- Requirement 1 -
Answer these questions from the passage on Hanssen and the FBI.
(a) Where did Louis Freeh earn his law degree, and how?
(b) In what year did Robert Hanssen become an FBI agent?
(c) According to an FBI estimate, about how many members of the Soviet delegation to the U.N. were actually Soviet spies?

- Source text -
-- -- --

Chapter 2 is a biography of FBI director Louis Freeh, who got a law degree from Rutgers by taking night classes, and then went straight to the FBI adademy at Quantico, Virginia. After transferring to New York, his four year undercover assignment ended Mafia infiltration into the longshoremen's union, and put twelve mobsters in prison. [23-24]

As described in Chapter 3, Robert Hanssen joined the Chicago police department in the early 1970s. Vise writes, "Bob joined the force without his father's long-coveted blessing." As part of the bureau of internal affairs, he helped weed out bad cops. [28] In 1976, he became an FBI agent, where, ironically, the future Soviet spy strongly advocated FBI infiltration of alleged communist organizations. [33]

In 1978 Hanssen was transferred to New York City, where, according to an FBI estimate, about 220 of the members of the Soviet delegation to the U.N. were actually Soviet spies. [37] He became disappointed with the FBI, first perceiving that spies were "getting away" because the rest of the FBI was not as highly motivated as himself, and later becoming disillusioned with the entire FBI goal of apprehending spies. [38] Vise writes: "Bob felt he was being ostracized by inferior agents and began to resent the FBI, just as he had come to resent his father." [38]

"... brisk, well-documented ...

-- -- --

- Input for this task -
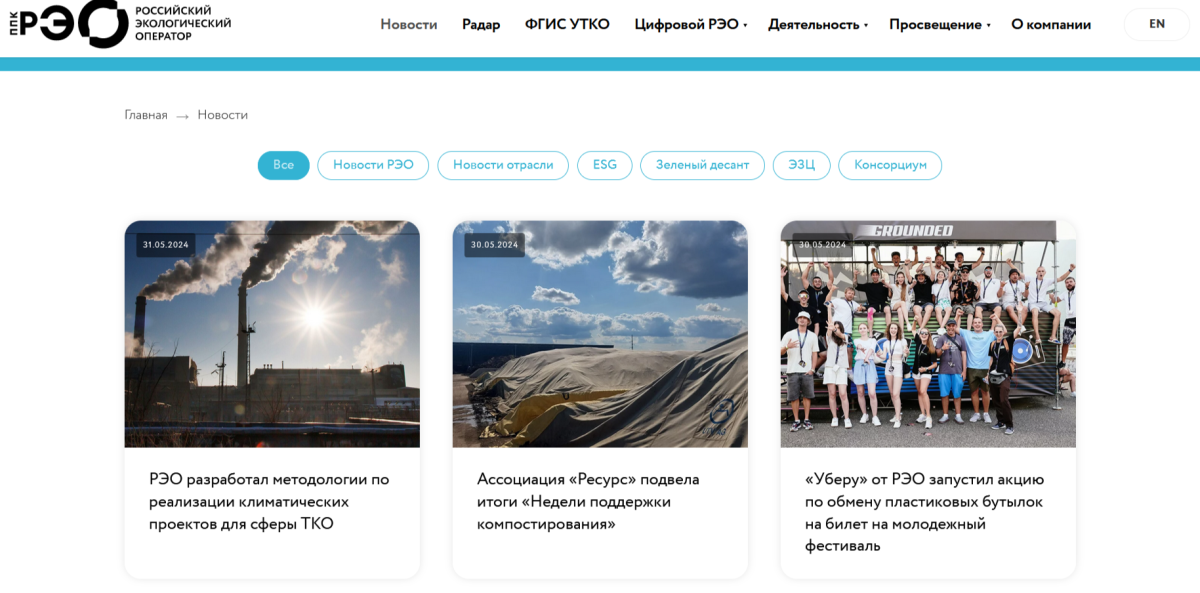The height and width of the screenshot is (593, 1200).
Task: Open the Новости menu item
Action: pyautogui.click(x=409, y=25)
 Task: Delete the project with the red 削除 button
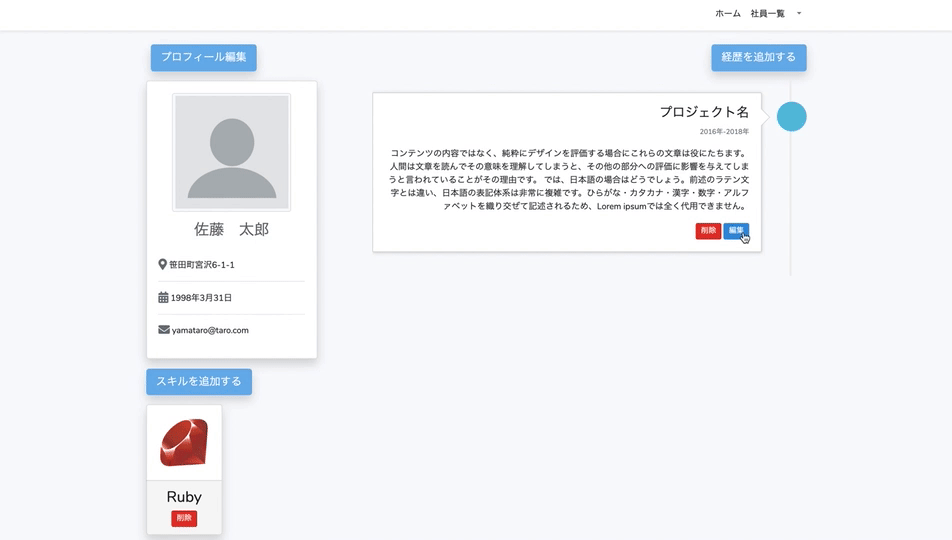coord(708,231)
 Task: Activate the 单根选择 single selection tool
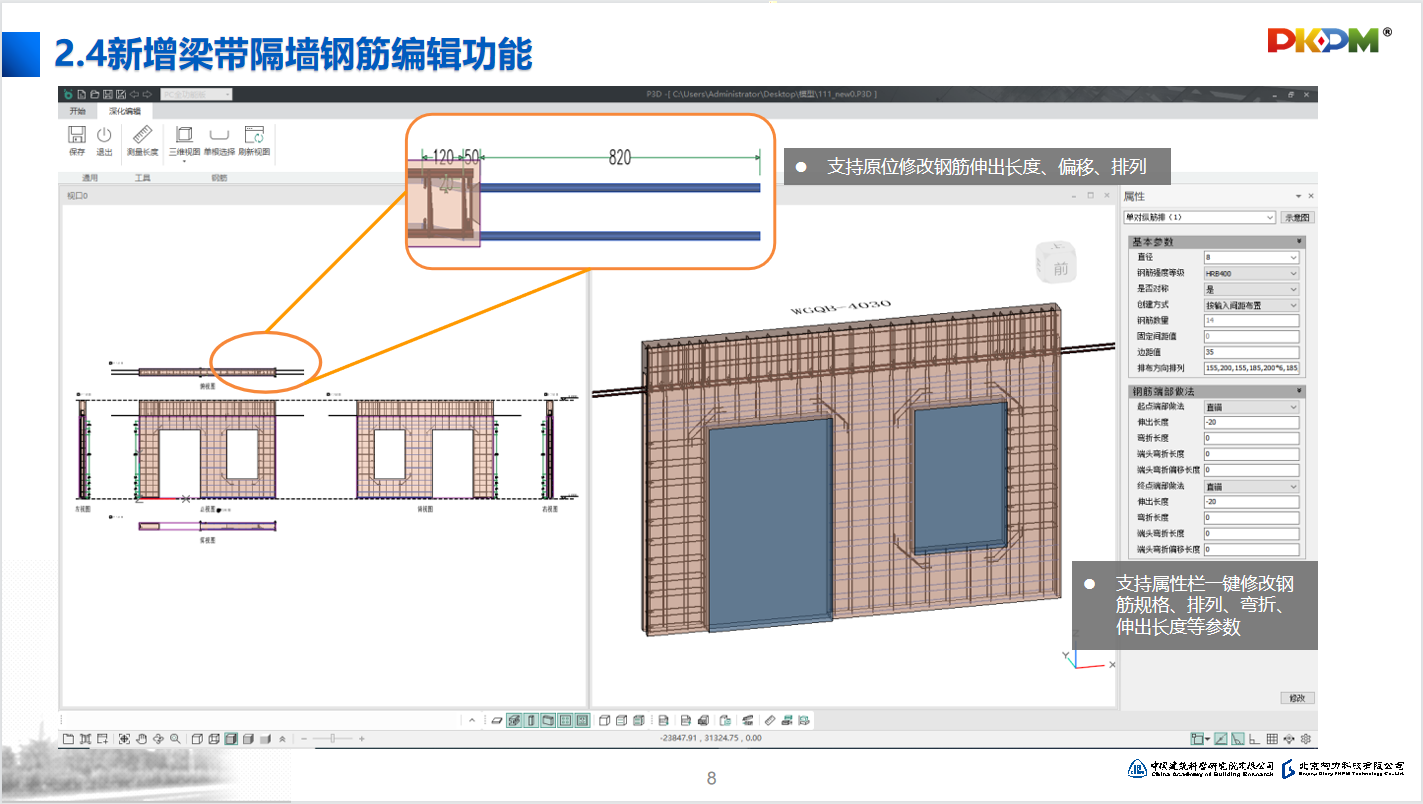pos(219,135)
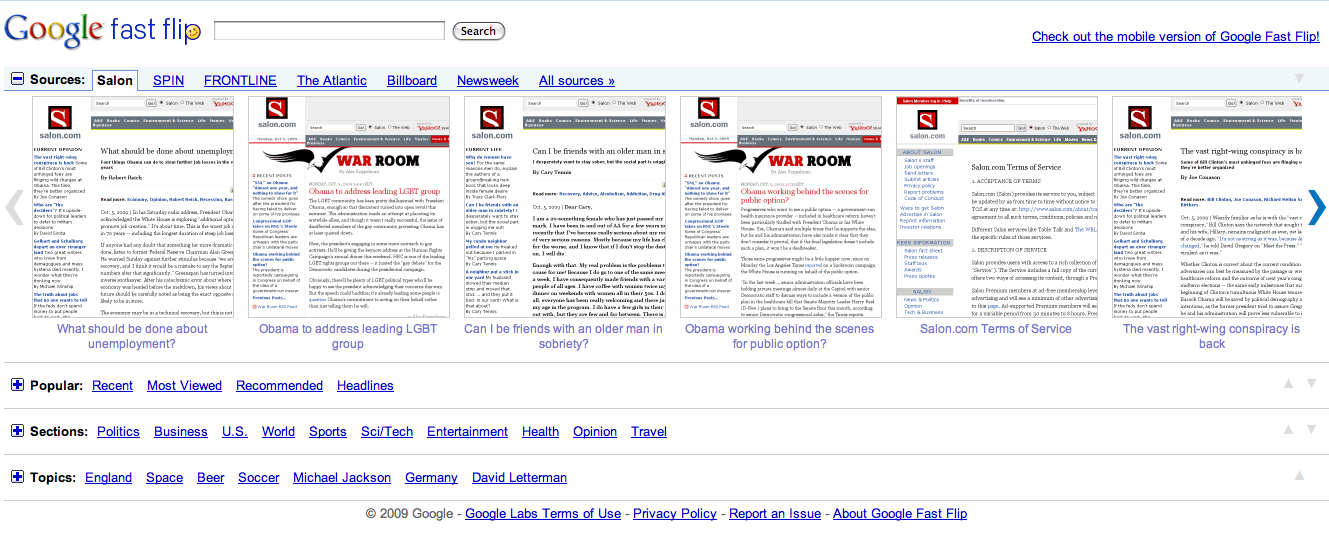This screenshot has height=548, width=1329.
Task: Open the Sci/Tech section link
Action: [x=386, y=431]
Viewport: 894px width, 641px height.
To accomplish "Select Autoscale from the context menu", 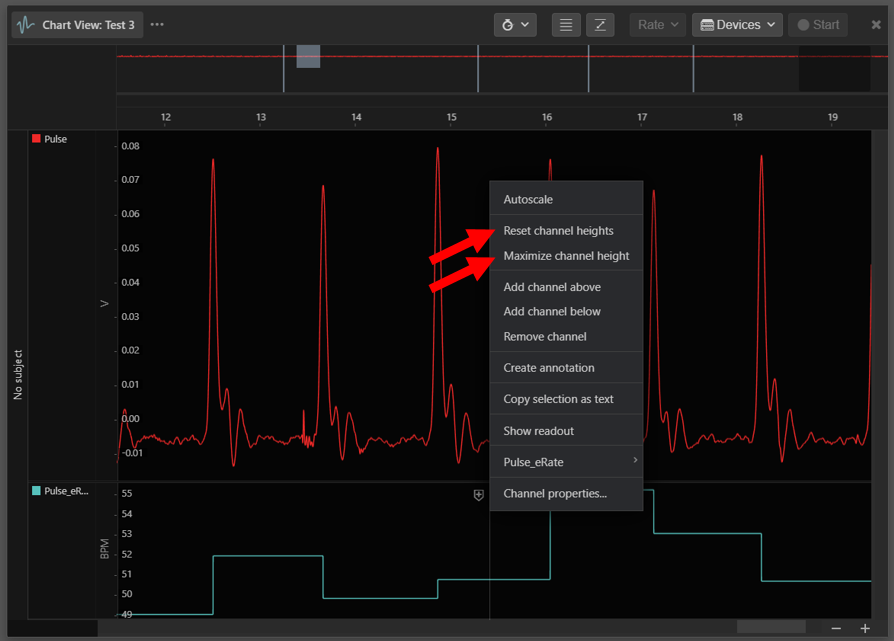I will (x=528, y=198).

-- -- --

- Requirement 2 -
Lay out the entries, from their first line through the line containing "Action: [x=386, y=431]", as a Markdown table with two columns, n for the row number and Line for the line. Skip blank lines and leave the pictures out.

- Solution 1 -
(a) At Rutgers, by taking night classes.
(b) 1976.
(c) About 220.

- Solution 2 -
| n | Line |
|---|---|
| 1 | The height and width of the screenshot is (593, 1200). |
| 2 | Task: Open the Новости menu item |
| 3 | Action: pyautogui.click(x=409, y=25) |
| 4 |  Task: Delete the project with the red 削除 button |
| 5 | coord(708,231) |
| 6 |  Task: Activate the 单根选择 single selection tool |
| 7 | pos(219,135) |
| 8 | This screenshot has height=548, width=1329. |
| 9 | Task: Open the Sci/Tech section link |
| 10 | Action: [x=386, y=431] |